The data -
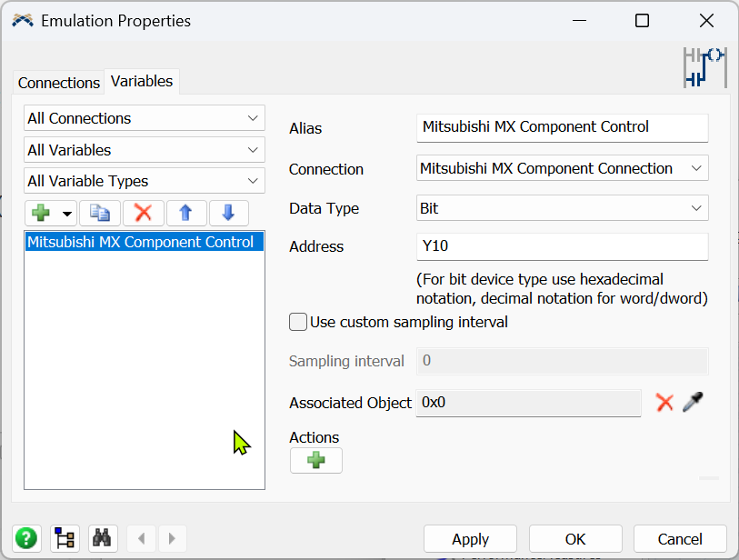Click into the Address field Y10

562,246
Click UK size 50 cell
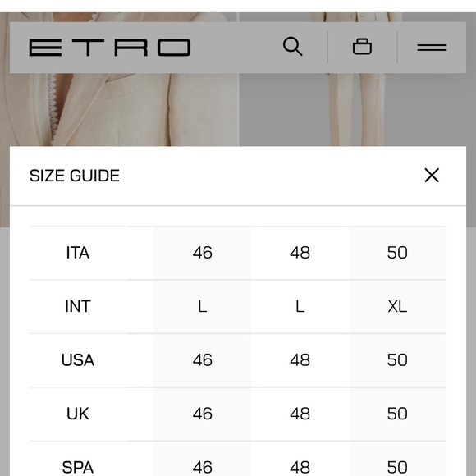 (397, 414)
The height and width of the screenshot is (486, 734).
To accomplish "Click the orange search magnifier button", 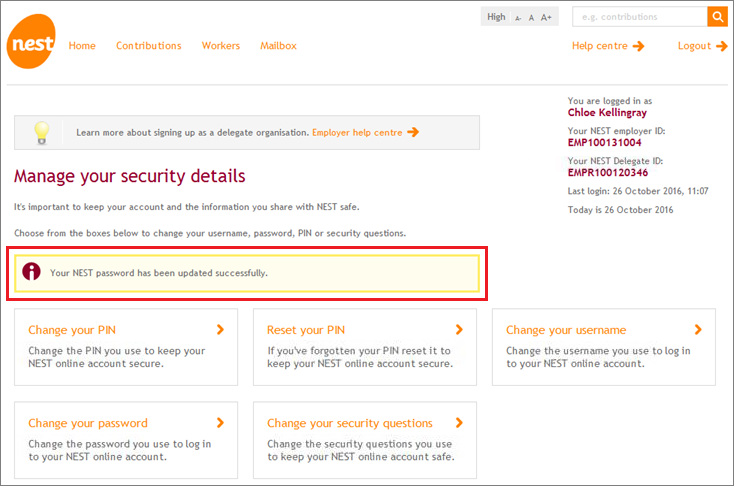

Exercise details - In the data above, find the line with "The height and" and repeat it and every line after it through the end, exactly; leave the pictures out.

Solution to this problem -
The height and width of the screenshot is (486, 734).
To accomplish "Click the orange search magnifier button", 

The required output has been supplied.